Activity ▸
Find the line with "Click the KGU logo at top left" in the data below. Repeat it and every line after it up to the end, exactly, but drop the pictures.

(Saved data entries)
——————————
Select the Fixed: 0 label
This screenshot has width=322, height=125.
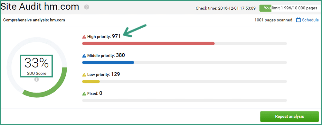(x=95, y=94)
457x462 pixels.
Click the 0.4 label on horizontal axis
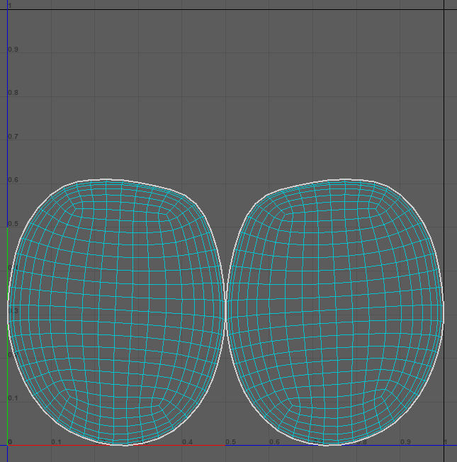[187, 442]
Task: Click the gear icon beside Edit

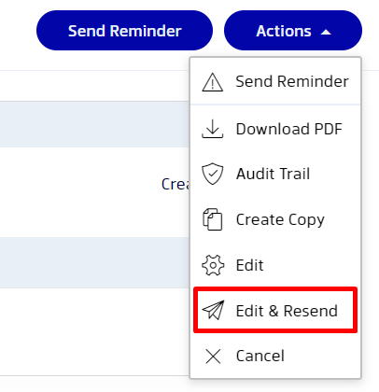Action: 213,265
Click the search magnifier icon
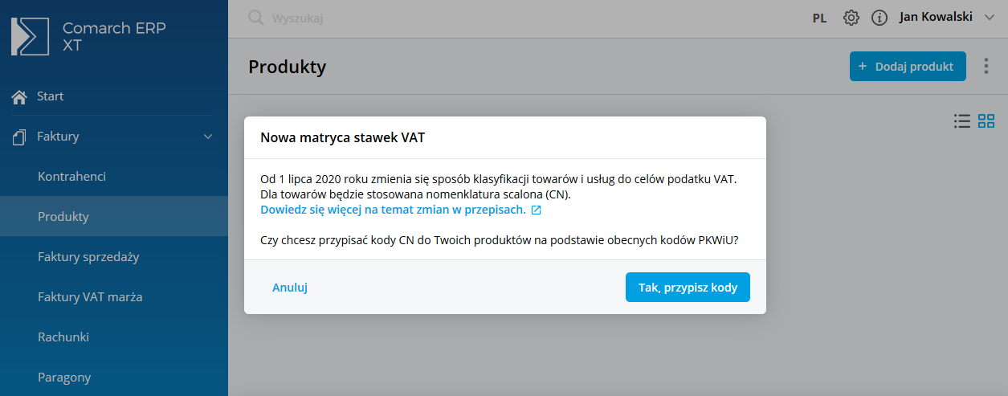Viewport: 1008px width, 396px height. tap(255, 18)
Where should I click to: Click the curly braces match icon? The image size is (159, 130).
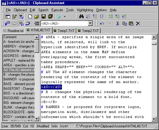click(x=102, y=16)
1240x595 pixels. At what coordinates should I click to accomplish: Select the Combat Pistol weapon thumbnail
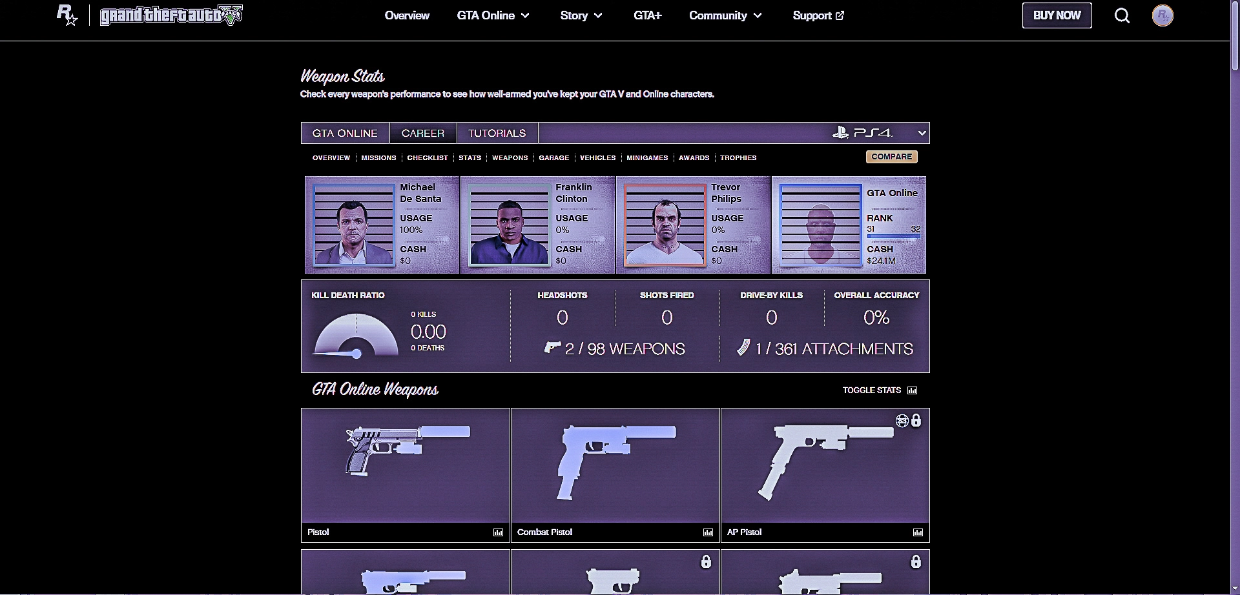coord(615,465)
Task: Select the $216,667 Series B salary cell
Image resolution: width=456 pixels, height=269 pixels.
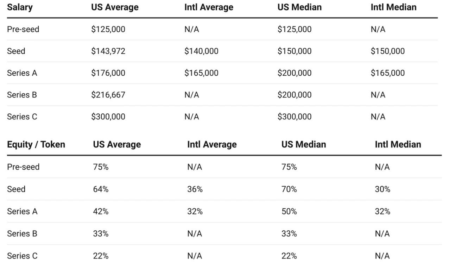Action: click(108, 95)
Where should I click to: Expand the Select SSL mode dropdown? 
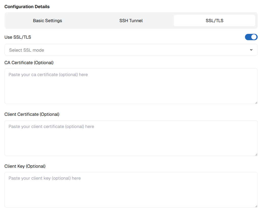pos(131,50)
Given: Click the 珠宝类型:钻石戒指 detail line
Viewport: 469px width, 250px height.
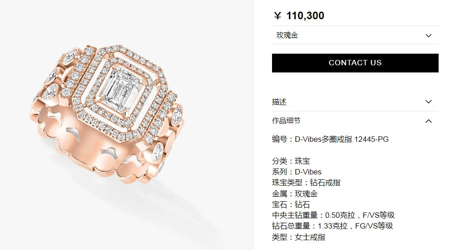Looking at the screenshot, I should click(306, 182).
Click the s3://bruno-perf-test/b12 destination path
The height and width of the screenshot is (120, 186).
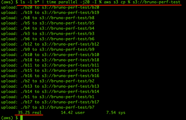(x=70, y=44)
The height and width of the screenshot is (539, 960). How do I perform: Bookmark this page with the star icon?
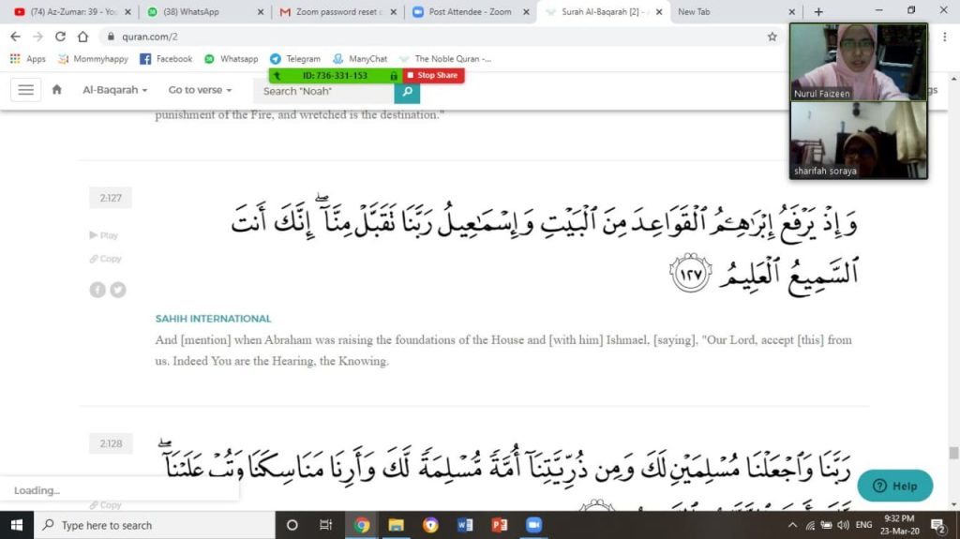(772, 37)
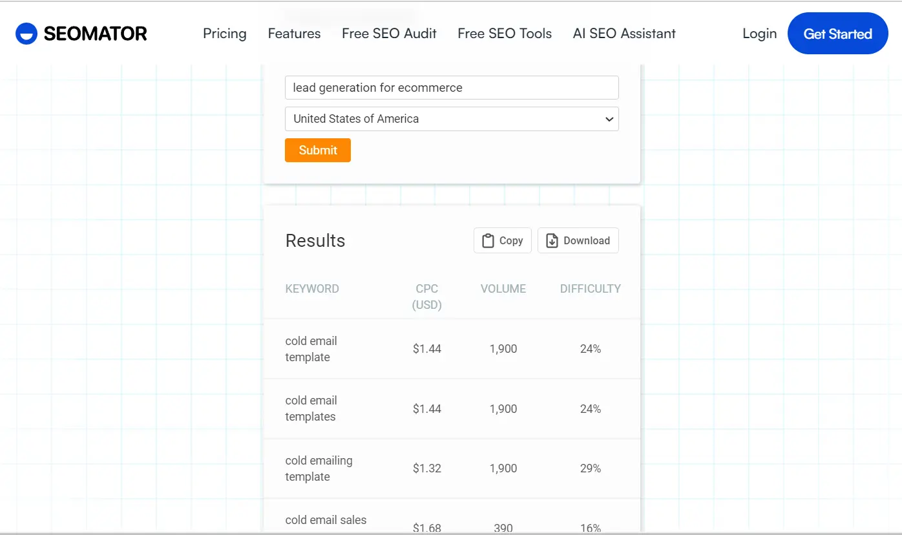Click the keyword input containing 'lead generation for ecommerce'
This screenshot has width=902, height=535.
[x=452, y=87]
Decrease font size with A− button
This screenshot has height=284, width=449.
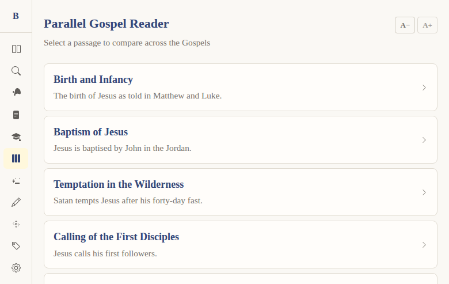[405, 25]
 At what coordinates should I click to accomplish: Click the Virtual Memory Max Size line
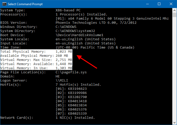[36, 60]
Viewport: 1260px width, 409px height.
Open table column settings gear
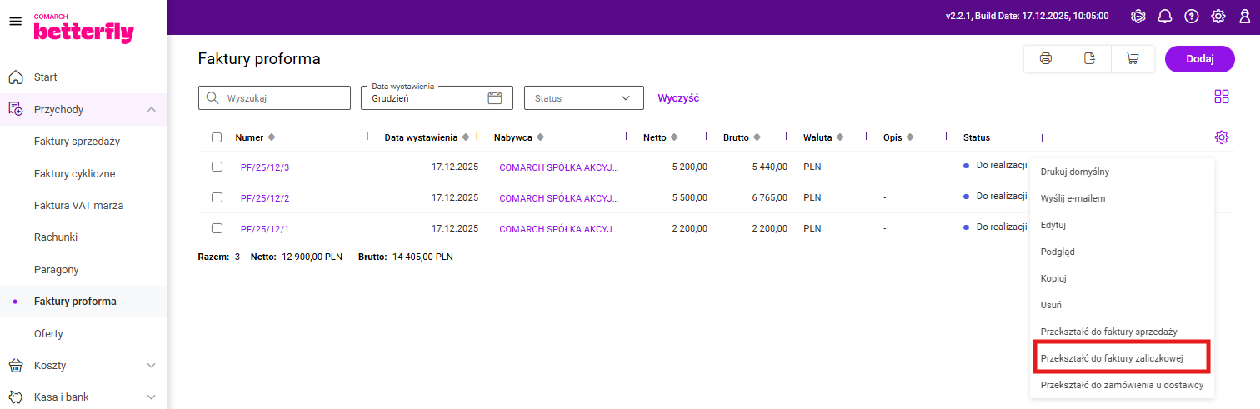pyautogui.click(x=1222, y=137)
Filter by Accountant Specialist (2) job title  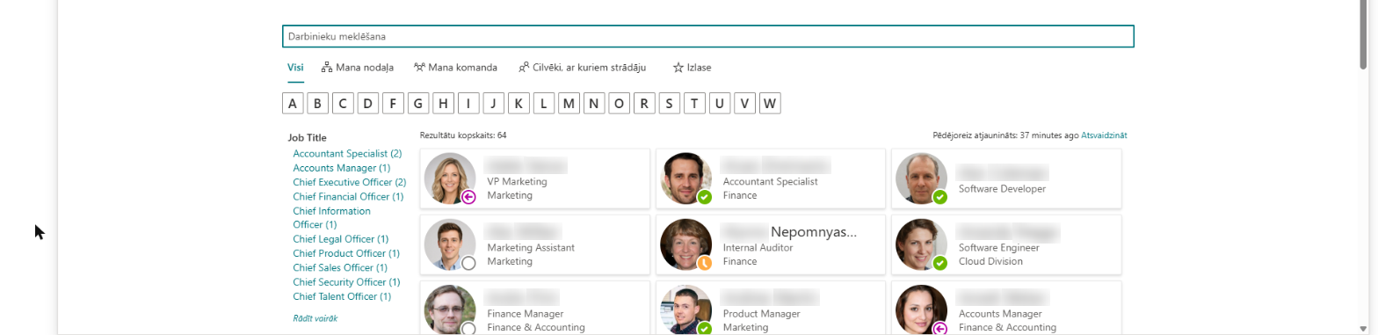(x=347, y=153)
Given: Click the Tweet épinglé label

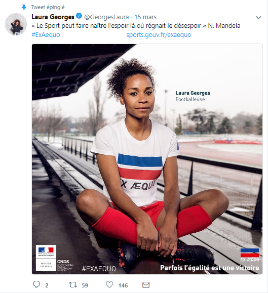Looking at the screenshot, I should pos(48,7).
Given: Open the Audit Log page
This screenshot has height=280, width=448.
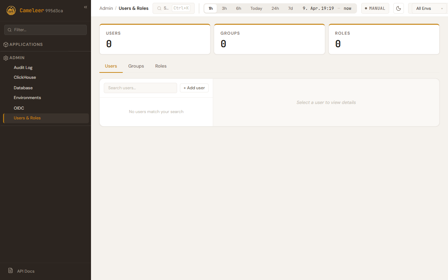Looking at the screenshot, I should (x=23, y=68).
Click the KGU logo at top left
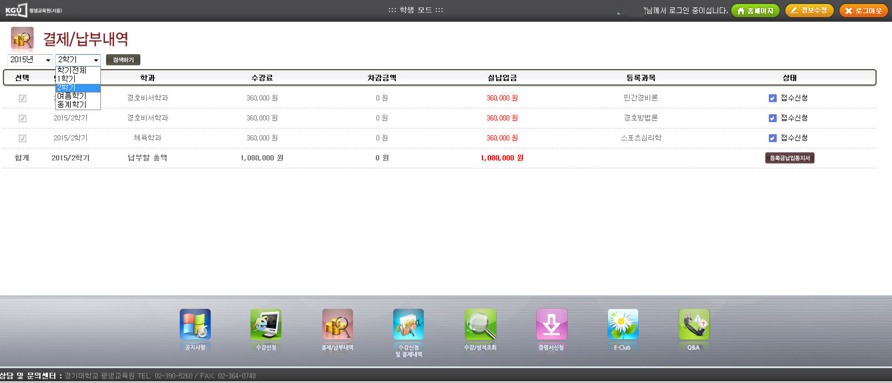Screen dimensions: 892x383 pyautogui.click(x=17, y=10)
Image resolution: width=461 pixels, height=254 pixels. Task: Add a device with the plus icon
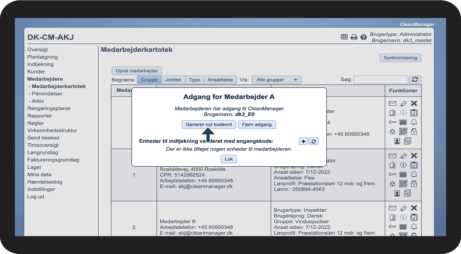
——————————
Result ▸
Click the KGU logo at top left
Screen dimensions: 892x383 pyautogui.click(x=17, y=10)
Image resolution: width=461 pixels, height=254 pixels. Task: Add a device with the plus icon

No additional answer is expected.